Após sentar-se, Lin Yongming foi observado com curiosidade por Lan Yinhuang, que se aproximou ainda mais.

— Xiao Ming, conte-me, que pesadelo foi esse? Sinto que seu rosto está um pouco estranho — disse Lan Yinhuang, que conhecia bem Lin Yongming e, com sua perspicácia, percebeu que havia algo de errado naquele sonho.

— Hum... será que eu posso não contar? — respondeu Lin Yongming, com cautela.

Como ele poderia dizer a verdade? Não daria para simplesmente soltar: “Monstro audacioso, já percebi que você não é humana” ou algo do tipo.

— O que você acha? Além do mais, ficou tão nervoso que me abraçou dizendo: ‘A Yin, não vá embora!’ — retrucou Lan Yinhuang, colocando as mãos na cintura, num gesto um tanto orgulhoso.

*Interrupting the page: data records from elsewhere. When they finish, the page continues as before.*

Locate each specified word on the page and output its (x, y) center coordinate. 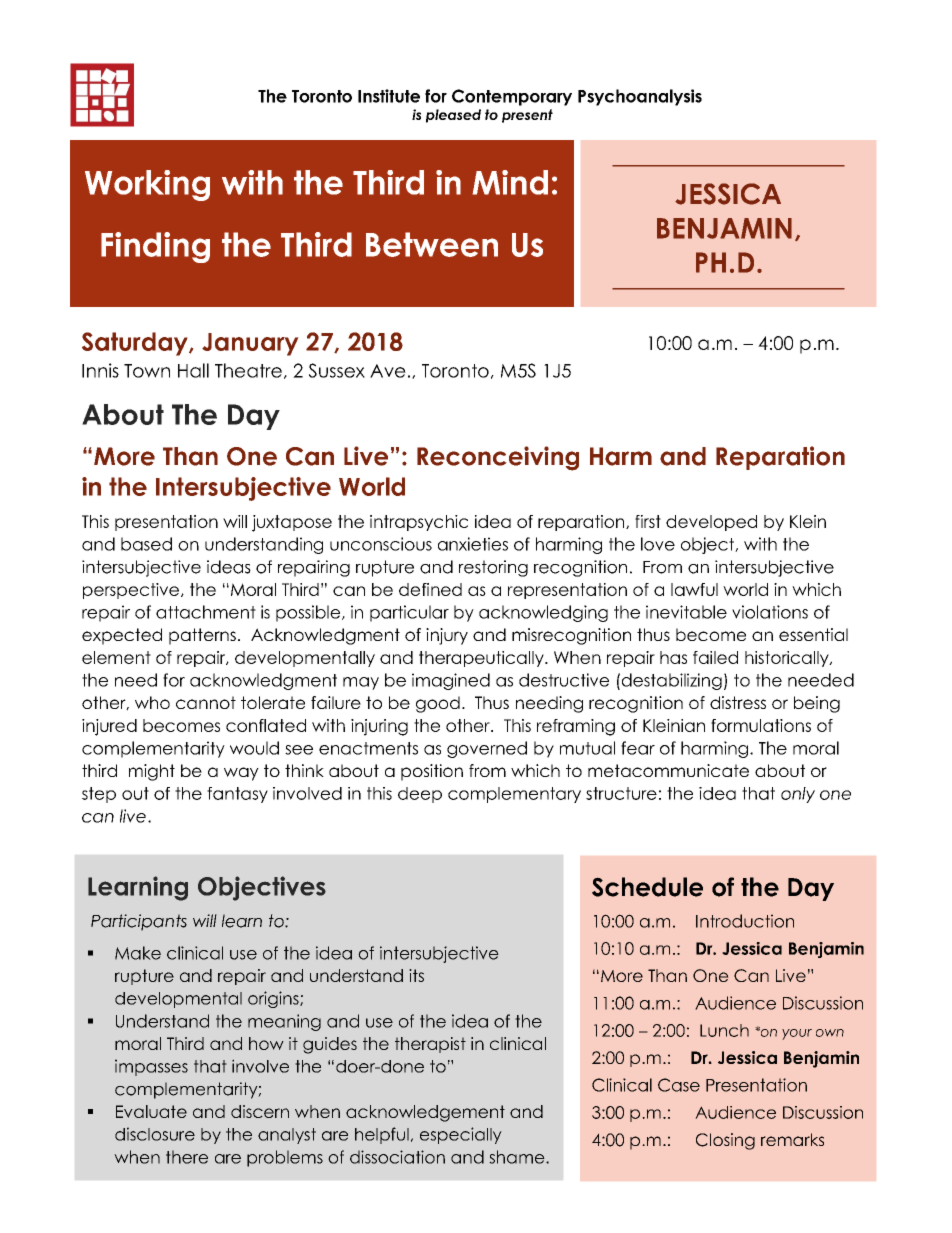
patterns (202, 636)
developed (711, 523)
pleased (453, 116)
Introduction (745, 921)
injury (447, 636)
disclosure (155, 1134)
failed (715, 657)
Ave (388, 371)
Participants (139, 922)
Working (147, 185)
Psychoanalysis (640, 97)
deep (420, 795)
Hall (193, 370)
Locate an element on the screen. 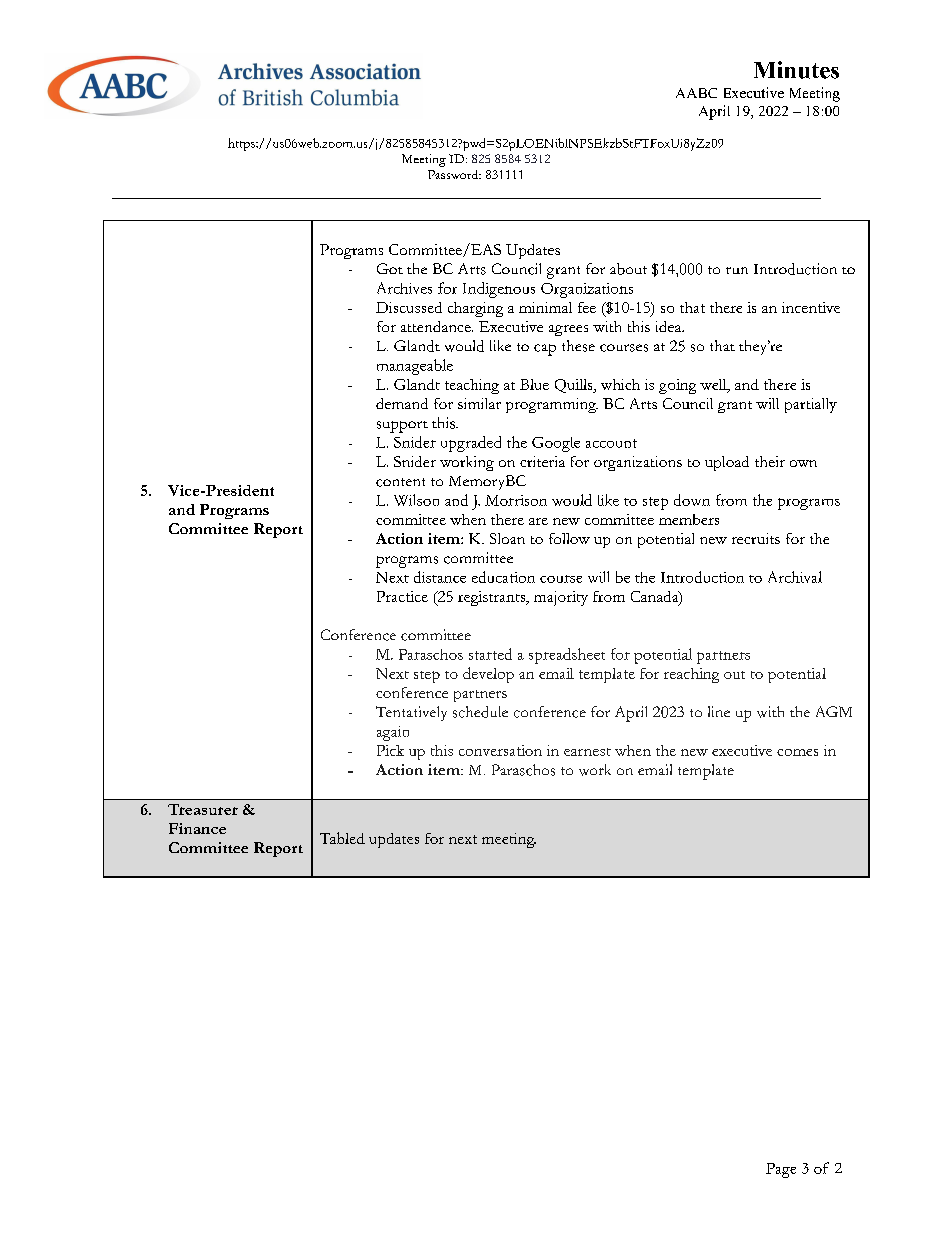 The width and height of the screenshot is (952, 1233). criteria is located at coordinates (542, 461).
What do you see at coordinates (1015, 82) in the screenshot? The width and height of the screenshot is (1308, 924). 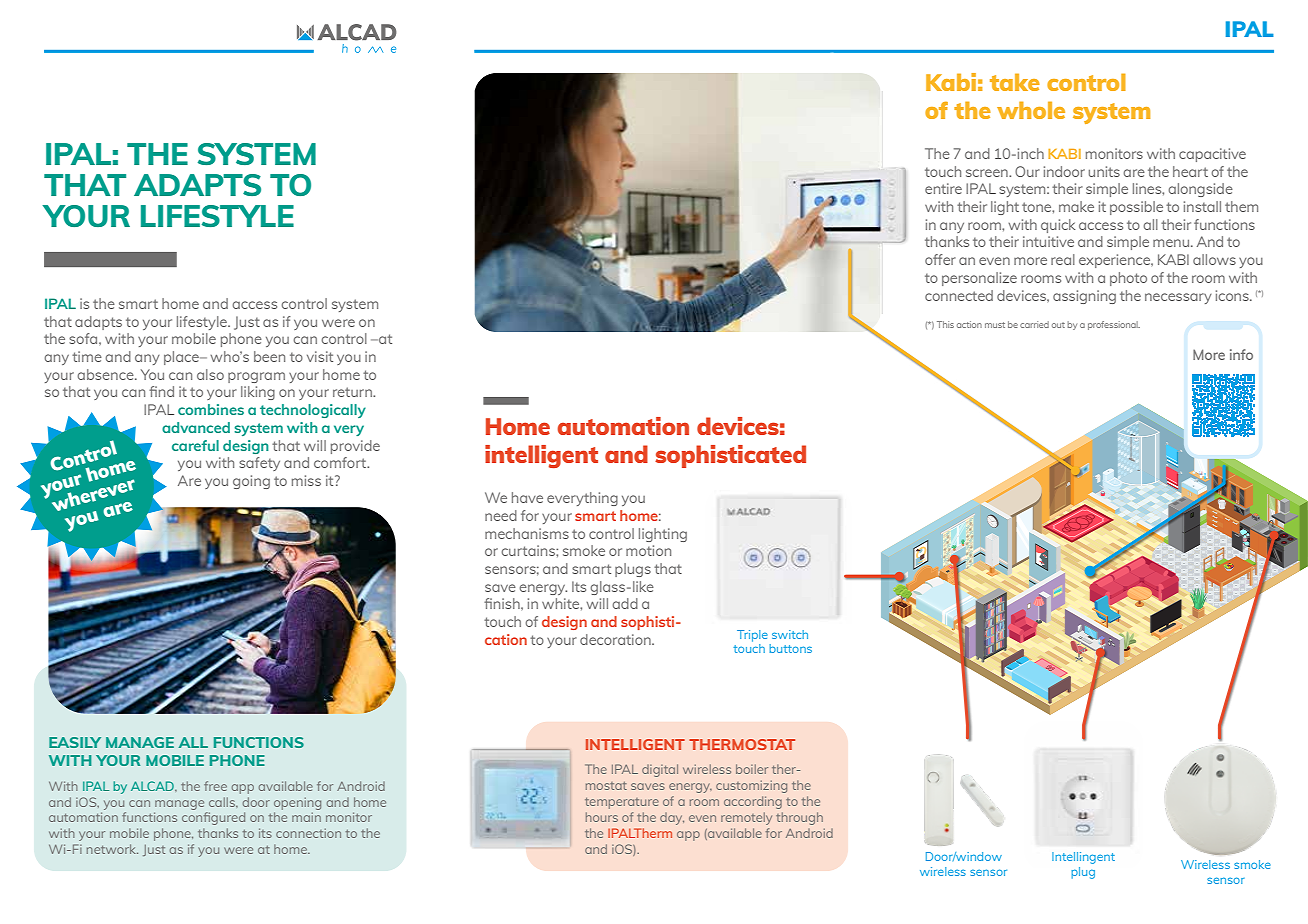 I see `take` at bounding box center [1015, 82].
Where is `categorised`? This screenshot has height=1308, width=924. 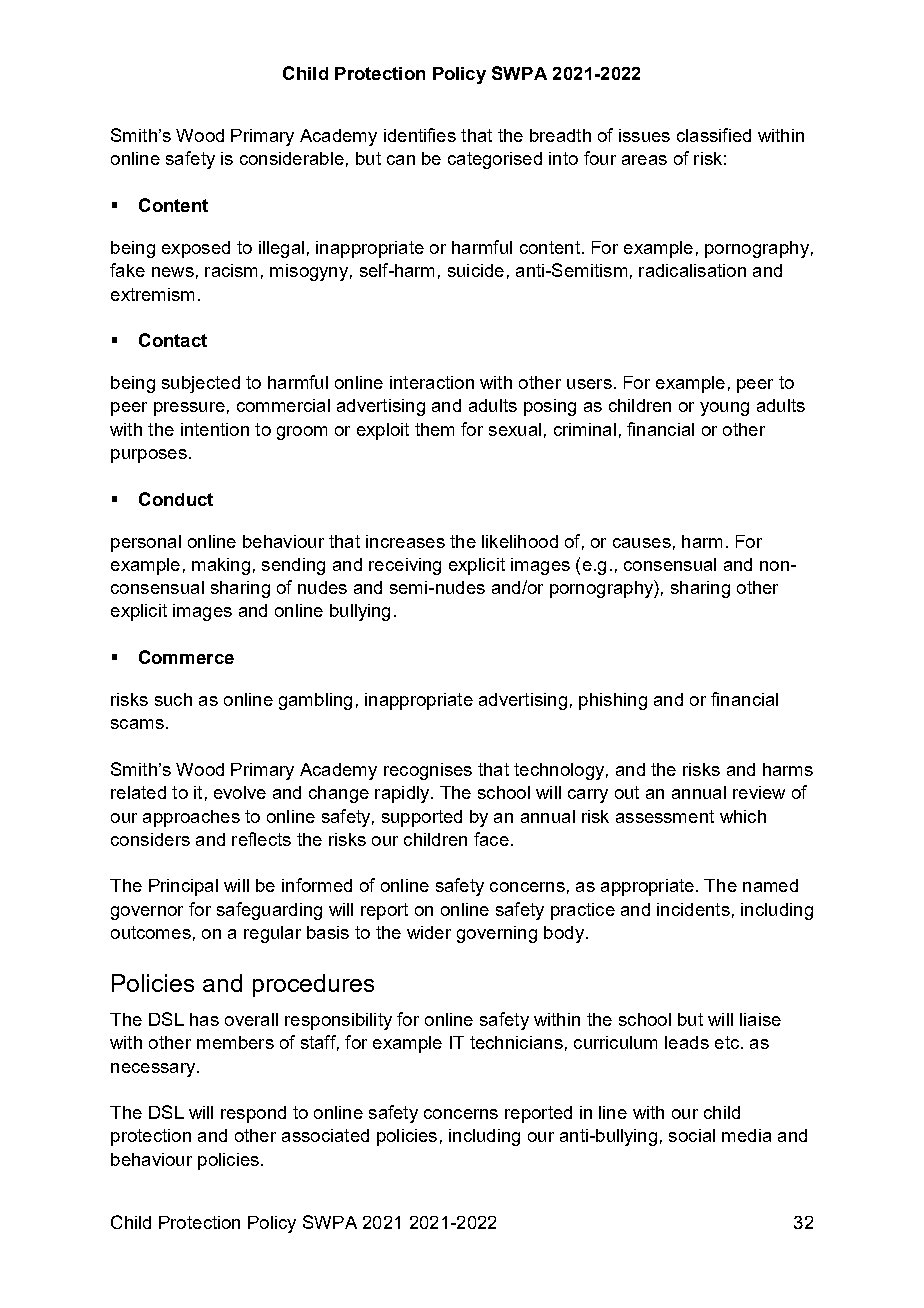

— Bem, o que aconteceu foi que sonhei que um dia você se cansava de mim por eu ser cego e então me deixava. Foi só isso. Por isso, quando acordei, acabei falando aquilo sem pensar — respondeu Lin Yongming, um tanto hesitante.

— É só isso mesmo? — perguntou Lan Yinhuang, com um tom de desconfiança.

— Claro! Quando foi que menti para você? — garantiu Lin Yongming, batendo no peito com convicção.

— Sei... Às vezes, nem eu entendo seu comportamento — murmurou Lan Yinhuang, com um leve resmungo.

— É verdade. Tenho muito medo de, de repente, algum dia me tornar inútil, e acabar sendo um cego incapaz de sentir nada. Aí você ficaria desapontada e iria embora — disse Lin Yongming, com sinceridade na voz.

— Bobagem! Mesmo que esse dia chegasse, eu jamais deixaria você. Para mim, você sempre será aquele irmãozinho cego e perseverante — respondeu Lan Yinhuang, demonstrando nervosismo e rapidamente colocando o dedo nos lábios de Lin Yongming, impedindo-o de continuar.

— Irmã Yin! — exclamou Lin Yongming, emocionado, abraçando Lan Yinhuang.

— Xiao Ming, não pense besteira. Já que decidi ficar ao seu lado, não vou mudar de ideia — garantiu Lan Yinhuang, devolvendo o olhar carregado de afeto.

— Certo, não vou mais pensar nisso. Dizem que sonhos são o contrário da realidade. Nós vamos envelhecer juntos — Lin Yongming mudou de assunto, pois já não conseguia mais sustentar aquela mentira.

No fundo, Lin Yongming começava a se sentir culpado por continuar mentindo daquela forma.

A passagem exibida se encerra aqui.